- YOUR TASK: Write only the number of lines below in which "green" occurs.

(EXERCISE MATERIALS Opens)

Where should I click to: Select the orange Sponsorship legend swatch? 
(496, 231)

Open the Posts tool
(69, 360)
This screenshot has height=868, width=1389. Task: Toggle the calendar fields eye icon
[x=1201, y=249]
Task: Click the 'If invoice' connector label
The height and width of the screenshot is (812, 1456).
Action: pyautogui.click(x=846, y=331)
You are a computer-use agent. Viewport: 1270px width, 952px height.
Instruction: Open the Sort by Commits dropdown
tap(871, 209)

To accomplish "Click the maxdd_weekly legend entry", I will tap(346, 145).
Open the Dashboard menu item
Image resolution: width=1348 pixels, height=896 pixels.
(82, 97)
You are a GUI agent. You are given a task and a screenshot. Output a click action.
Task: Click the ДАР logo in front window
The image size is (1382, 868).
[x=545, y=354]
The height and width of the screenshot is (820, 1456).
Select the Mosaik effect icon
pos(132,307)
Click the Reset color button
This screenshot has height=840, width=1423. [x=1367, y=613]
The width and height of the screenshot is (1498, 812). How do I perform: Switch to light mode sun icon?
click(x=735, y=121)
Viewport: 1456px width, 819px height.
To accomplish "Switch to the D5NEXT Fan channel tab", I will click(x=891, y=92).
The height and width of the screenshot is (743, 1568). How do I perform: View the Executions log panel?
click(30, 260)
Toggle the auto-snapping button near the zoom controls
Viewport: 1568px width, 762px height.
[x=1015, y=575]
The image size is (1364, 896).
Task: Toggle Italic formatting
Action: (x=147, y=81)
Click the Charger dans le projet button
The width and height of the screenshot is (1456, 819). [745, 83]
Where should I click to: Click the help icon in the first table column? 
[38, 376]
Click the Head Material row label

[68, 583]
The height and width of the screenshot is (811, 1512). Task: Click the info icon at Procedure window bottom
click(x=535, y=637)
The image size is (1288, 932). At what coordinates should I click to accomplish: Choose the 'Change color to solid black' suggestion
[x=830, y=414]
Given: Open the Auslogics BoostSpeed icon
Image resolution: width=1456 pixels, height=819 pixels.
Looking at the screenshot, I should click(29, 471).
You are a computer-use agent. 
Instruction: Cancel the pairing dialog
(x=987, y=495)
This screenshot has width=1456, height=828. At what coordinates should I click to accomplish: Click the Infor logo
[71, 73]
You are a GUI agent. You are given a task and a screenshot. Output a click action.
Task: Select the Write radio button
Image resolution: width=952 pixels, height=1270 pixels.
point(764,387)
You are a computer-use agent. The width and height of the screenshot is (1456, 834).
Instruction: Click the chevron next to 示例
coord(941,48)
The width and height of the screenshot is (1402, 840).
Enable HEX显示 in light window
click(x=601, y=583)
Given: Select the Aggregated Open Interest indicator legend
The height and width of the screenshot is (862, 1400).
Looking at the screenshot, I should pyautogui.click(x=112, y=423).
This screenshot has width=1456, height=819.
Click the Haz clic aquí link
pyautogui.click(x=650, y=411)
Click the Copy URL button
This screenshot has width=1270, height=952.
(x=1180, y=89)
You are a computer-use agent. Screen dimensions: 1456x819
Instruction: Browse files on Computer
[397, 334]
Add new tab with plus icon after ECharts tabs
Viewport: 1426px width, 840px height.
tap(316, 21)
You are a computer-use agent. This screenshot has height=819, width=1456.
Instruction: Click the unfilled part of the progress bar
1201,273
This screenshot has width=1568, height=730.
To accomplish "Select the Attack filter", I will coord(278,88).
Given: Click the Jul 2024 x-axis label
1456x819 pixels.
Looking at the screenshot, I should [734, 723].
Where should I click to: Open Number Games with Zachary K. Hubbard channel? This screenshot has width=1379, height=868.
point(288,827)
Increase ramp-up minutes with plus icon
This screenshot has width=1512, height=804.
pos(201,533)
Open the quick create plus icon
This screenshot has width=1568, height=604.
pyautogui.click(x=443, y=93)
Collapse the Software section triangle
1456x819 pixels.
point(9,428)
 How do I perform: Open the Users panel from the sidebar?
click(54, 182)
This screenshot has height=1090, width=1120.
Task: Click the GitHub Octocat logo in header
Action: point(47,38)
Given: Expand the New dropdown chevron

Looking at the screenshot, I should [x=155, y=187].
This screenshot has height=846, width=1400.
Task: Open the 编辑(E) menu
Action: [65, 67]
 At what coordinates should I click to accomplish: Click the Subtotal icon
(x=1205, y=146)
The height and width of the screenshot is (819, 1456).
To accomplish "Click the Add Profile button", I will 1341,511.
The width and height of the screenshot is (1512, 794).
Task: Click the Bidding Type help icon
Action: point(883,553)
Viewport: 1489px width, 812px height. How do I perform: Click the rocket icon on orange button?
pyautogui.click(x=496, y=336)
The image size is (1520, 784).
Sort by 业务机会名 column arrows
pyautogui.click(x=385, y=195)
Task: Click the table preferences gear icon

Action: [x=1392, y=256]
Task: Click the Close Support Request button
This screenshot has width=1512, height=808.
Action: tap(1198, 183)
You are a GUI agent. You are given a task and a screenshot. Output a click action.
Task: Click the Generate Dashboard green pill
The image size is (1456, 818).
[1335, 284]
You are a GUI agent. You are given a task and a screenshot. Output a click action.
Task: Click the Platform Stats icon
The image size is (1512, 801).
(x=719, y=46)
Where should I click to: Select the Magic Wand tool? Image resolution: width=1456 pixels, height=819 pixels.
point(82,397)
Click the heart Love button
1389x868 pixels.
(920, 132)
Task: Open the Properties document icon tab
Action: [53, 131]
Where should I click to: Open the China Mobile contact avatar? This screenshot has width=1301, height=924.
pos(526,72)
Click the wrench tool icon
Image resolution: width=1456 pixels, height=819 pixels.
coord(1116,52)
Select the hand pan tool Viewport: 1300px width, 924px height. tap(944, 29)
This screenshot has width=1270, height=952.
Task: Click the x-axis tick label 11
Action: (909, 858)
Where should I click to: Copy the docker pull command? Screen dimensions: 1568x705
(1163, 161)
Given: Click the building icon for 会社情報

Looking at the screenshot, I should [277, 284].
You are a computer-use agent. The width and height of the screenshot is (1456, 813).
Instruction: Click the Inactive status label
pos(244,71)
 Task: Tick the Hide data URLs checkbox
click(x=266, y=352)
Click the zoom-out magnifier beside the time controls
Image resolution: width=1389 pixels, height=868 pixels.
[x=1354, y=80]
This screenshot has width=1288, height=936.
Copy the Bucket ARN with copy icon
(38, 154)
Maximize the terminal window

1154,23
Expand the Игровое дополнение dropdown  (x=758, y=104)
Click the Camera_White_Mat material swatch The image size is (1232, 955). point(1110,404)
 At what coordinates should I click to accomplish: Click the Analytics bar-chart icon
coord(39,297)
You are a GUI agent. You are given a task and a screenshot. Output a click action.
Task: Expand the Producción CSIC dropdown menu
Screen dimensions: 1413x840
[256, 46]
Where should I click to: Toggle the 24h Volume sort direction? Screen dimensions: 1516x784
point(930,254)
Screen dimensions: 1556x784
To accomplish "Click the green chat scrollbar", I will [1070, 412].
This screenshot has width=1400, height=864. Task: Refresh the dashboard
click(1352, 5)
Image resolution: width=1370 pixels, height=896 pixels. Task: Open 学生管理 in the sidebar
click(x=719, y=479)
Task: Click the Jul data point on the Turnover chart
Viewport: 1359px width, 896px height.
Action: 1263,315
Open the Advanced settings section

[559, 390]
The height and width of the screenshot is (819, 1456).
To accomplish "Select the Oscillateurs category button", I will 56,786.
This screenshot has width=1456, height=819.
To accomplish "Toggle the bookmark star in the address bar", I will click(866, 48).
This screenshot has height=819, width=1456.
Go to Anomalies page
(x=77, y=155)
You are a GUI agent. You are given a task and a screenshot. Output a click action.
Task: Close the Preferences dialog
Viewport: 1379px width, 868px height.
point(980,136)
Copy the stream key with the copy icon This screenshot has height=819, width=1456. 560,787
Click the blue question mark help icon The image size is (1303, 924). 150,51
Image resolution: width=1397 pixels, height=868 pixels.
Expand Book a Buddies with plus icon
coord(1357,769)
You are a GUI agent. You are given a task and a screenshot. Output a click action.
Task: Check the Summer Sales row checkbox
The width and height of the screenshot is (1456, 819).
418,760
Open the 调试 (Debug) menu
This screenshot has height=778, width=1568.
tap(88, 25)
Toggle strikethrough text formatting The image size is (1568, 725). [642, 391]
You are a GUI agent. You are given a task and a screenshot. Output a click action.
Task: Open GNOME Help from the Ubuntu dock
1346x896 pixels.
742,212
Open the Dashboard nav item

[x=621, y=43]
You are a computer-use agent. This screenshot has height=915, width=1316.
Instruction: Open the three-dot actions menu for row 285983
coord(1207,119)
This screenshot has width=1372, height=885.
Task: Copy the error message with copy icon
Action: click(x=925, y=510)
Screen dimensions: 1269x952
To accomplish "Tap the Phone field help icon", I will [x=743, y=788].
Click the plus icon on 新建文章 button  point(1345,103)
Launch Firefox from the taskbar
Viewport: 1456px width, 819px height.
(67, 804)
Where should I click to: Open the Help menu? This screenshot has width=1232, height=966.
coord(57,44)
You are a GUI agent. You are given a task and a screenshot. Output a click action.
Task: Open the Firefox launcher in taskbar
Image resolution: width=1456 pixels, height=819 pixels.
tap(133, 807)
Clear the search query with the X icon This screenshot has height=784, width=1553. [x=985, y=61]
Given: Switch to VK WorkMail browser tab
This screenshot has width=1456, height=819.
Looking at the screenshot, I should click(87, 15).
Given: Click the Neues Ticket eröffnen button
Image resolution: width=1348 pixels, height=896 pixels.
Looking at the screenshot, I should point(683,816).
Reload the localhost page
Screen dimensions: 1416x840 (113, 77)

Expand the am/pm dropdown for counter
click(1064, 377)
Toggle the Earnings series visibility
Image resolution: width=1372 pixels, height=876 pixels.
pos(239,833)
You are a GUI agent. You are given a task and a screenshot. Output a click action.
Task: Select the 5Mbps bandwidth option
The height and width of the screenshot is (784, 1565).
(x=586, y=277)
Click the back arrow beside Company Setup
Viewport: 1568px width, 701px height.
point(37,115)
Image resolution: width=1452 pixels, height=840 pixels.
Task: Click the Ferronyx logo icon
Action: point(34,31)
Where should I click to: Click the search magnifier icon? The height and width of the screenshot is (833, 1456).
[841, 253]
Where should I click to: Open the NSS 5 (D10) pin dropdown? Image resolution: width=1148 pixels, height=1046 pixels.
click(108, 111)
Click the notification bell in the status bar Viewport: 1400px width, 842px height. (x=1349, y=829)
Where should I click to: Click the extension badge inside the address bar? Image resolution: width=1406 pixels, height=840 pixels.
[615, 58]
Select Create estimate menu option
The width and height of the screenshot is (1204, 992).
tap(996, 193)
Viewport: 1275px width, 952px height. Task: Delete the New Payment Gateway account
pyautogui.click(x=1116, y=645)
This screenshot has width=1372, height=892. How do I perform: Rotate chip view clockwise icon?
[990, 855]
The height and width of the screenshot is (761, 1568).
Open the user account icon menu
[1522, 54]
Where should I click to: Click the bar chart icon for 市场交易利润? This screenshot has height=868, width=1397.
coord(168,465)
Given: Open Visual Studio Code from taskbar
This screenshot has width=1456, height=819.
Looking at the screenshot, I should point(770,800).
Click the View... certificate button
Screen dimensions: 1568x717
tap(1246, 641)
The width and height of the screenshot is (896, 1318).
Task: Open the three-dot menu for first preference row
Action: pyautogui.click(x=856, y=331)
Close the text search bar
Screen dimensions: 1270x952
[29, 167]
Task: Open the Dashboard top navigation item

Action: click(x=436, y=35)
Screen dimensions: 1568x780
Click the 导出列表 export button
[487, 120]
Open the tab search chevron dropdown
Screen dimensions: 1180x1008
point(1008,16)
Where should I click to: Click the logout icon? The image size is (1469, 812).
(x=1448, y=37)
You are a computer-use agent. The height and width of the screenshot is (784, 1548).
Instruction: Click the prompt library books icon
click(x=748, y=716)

(EXERCISE MATERIALS Closes)

- OUTPUT FOR THIS TASK: 2